Si Barbey se défend bien d’appartenir à cette « claque supérieure et savante39 » inféodée aux théâtres, il n’en considère pas moins le feuilleton dramatique réussi comme une continuation du théâtre, un « spectacle sur un spectacle40 ». Le critique qui affirme : « Les mauvaises pièces sont comme les mauvaises mœurs, on les corrige en riant41 », pourrait bien revendiquer pour son propre compte « cette vis comica et cette verve qui doit être endiablée et qui est comme l’imperatorius ardor des poètes dramatiques42 », mais qui fait cruellement défaut aux dramaturges de son temps. Car le théâtre contemporain est affligé selon Barbey d’une faiblesse comparable à celle de la critique. Atteint par la même mollesse et la même complaisance coupables, le théâtre de « ce temps pleurard et à couteau tiré avec le comique43 » n’a plus la vigueur de la grande comédie, qui sait être cruelle à l’occasion, comme la critique quand ses coups portent. Au lieu de cela, on ne trouve plus sur la scène française que des « pleurarderies vertueuses44 ». Partout « on remplace le comique par le dramatique, au théâtre, et les larmes du rire, impossibles, par les larmes de l’attendrissement bien plus faciles à faire couler45 ! » Partout, on « introduit dans [les] comédies les sentimentalités qui les faussent46 » et la vraie Comédie ne survit pas plus que la vraie Critique à cette « immoralité générale et sentimentale47 » : « La Comédie en décadence va cesser d’être, si elle n’est pas déjà trépassée ! La Comédie ! […] Cherchez-la partout, et vous trouverez à sa place, faufilés, impatronisés et établis, le Drame et son affreux bâtard, le Mélodrame48 ! »
Contre « les pleurards et les lamentins de ce temps-ci, qui fourrent des larmes dans leur pièce49 », Barbey d’Aurevilly défend donc le puissant « rire de la comédie, doublé si vite de réflexion et même de tristesse50 ». Mieux, il lui offre un asile dans la prose de sa critique.
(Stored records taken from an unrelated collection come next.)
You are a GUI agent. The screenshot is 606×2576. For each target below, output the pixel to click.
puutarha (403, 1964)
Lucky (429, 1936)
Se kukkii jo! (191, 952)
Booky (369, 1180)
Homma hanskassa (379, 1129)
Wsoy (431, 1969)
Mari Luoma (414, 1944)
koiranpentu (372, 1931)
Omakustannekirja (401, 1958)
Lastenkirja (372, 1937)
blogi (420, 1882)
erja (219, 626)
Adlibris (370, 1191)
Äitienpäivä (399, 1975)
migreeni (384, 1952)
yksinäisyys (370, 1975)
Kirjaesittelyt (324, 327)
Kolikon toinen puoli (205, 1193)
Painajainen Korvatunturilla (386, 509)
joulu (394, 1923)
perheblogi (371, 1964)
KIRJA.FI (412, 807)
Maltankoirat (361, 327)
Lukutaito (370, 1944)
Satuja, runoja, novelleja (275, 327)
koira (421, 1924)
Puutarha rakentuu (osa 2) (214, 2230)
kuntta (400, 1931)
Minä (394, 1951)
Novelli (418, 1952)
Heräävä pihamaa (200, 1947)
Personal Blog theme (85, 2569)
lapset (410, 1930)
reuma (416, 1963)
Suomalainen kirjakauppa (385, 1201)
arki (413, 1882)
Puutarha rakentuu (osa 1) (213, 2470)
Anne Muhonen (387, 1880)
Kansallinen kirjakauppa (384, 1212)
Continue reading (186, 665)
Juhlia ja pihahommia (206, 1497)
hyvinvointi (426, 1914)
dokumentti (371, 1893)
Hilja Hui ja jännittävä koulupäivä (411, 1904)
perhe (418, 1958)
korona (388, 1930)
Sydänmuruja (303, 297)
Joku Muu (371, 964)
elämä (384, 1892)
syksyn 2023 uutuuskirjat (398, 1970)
C’est du moins ce qu’il affirme dans la préface de son recueil d’articles satiriques intitulé Les Ridicules du temps51. Dans les premières lignes de cette préface, Barbey s’interroge ainsi :
La Comédie qui n’est plus possible au théâtre, où elle est cependant sur ses terres, mais où l’on ne va que pour y chercher des spectacles pour les yeux, car pour l’esprit, il n’y en a plus, la Comédie pourrait-elle se retrouver dans le petit coin d’un livre où elle se serait réfugiée ? On le voudrait, mais on en doute… On n’est pas gai bien longtemps, dans une société comme celle que les révolutions de notre décrépitude nous ont faite52.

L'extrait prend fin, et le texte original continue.